| DATA SUPPLIED |
────────────────

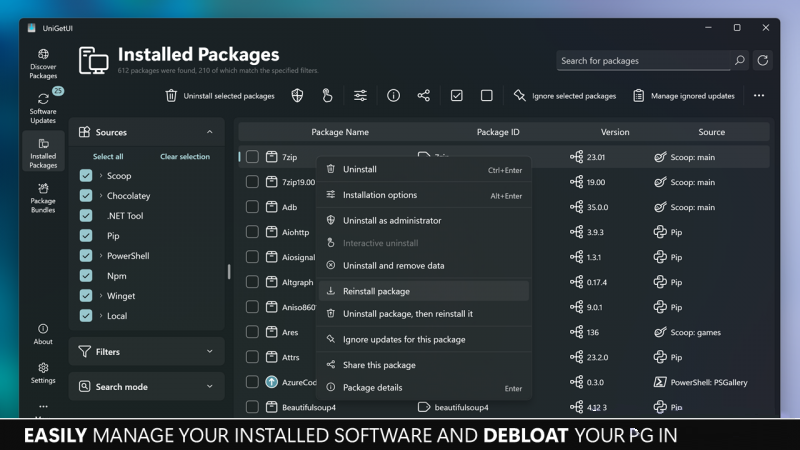Open Package Bundles from the sidebar
Viewport: 800px width, 450px height.
43,195
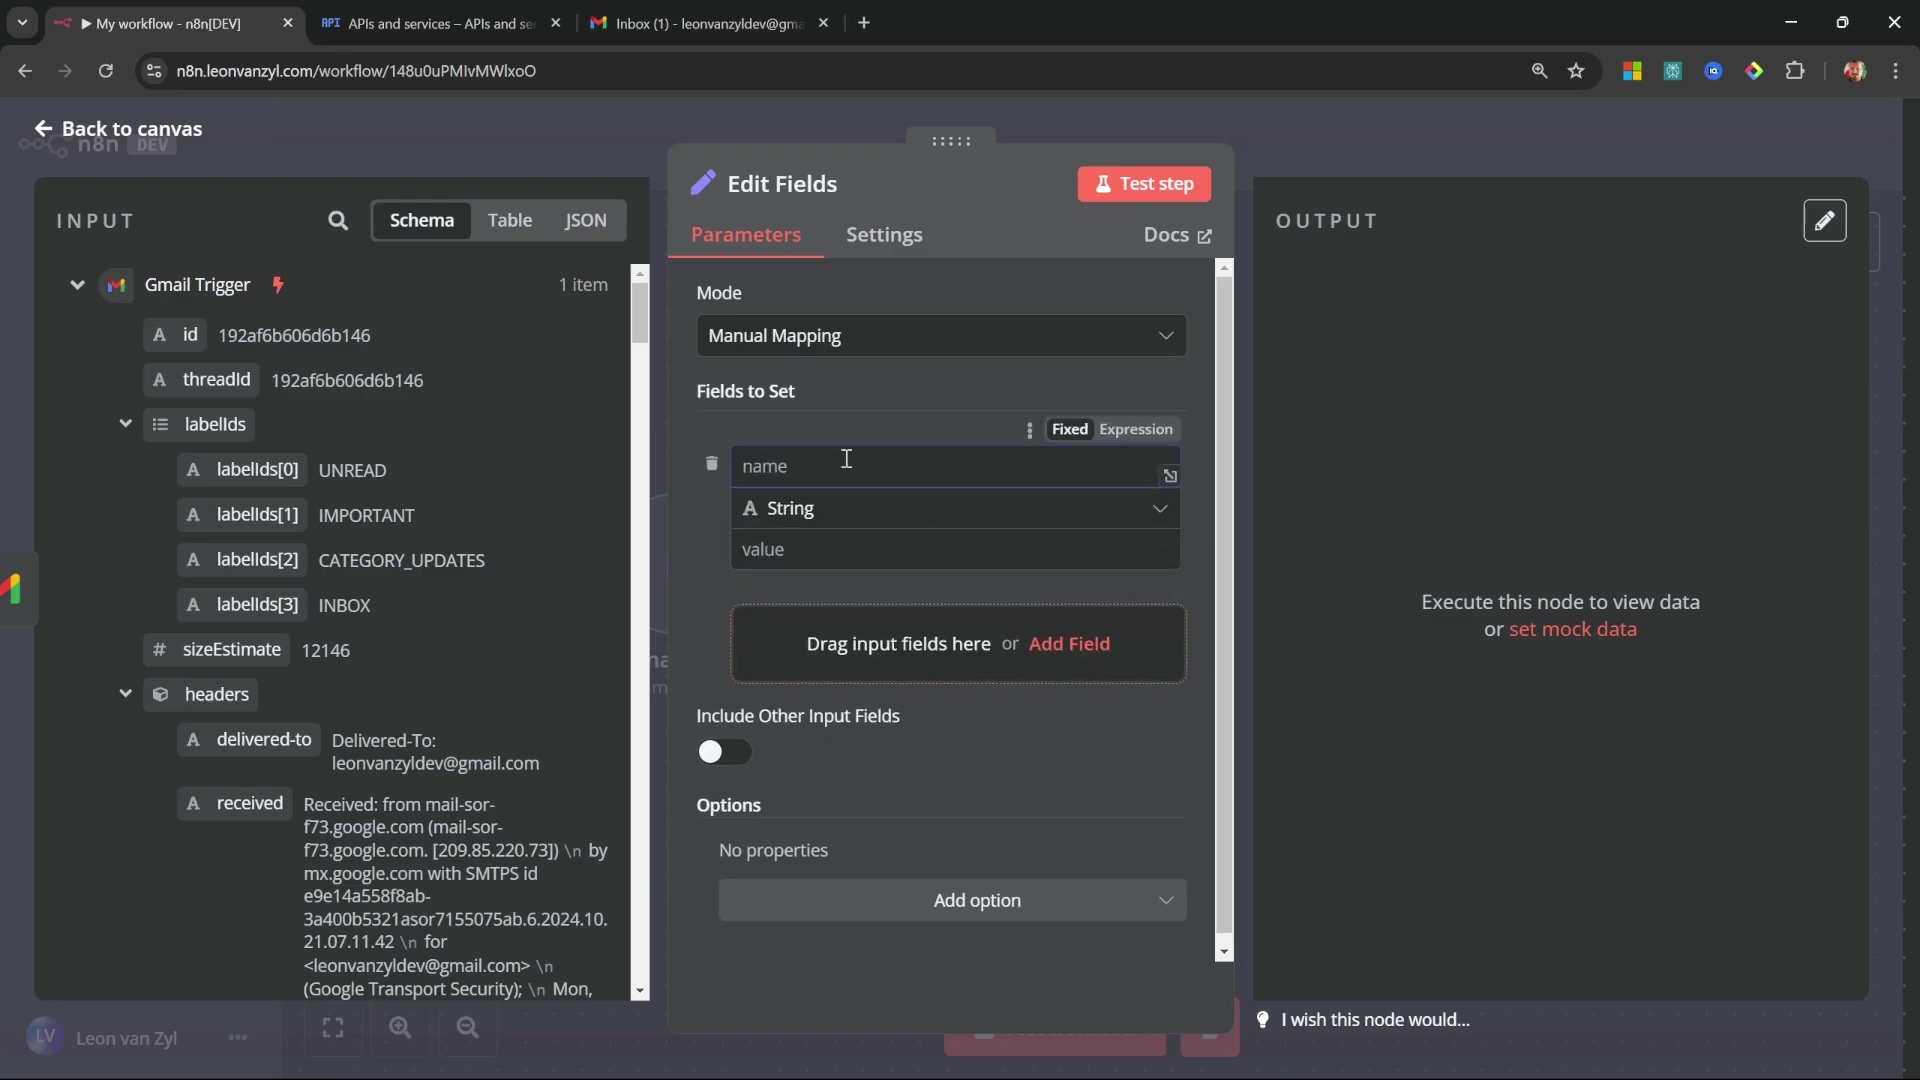The height and width of the screenshot is (1080, 1920).
Task: Open the Manual Mapping mode dropdown
Action: coord(940,336)
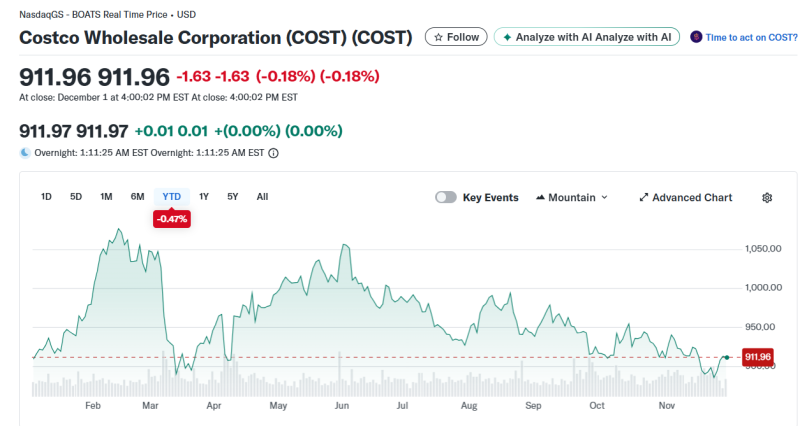Click the overnight moon icon
This screenshot has height=426, width=800.
point(25,153)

────────────────

| EXERCISE PROMPT |
Write out the lines above exactly as they appear, leaving out the pictures.

| THE ANSWER |
Open Package Bundles from the sidebar
Viewport: 800px width, 450px height.
43,195
The height and width of the screenshot is (1080, 1920).
Task: Open the Manual Mapping mode dropdown
Action: coord(940,336)
Click the overnight moon icon
This screenshot has height=426, width=800.
point(25,153)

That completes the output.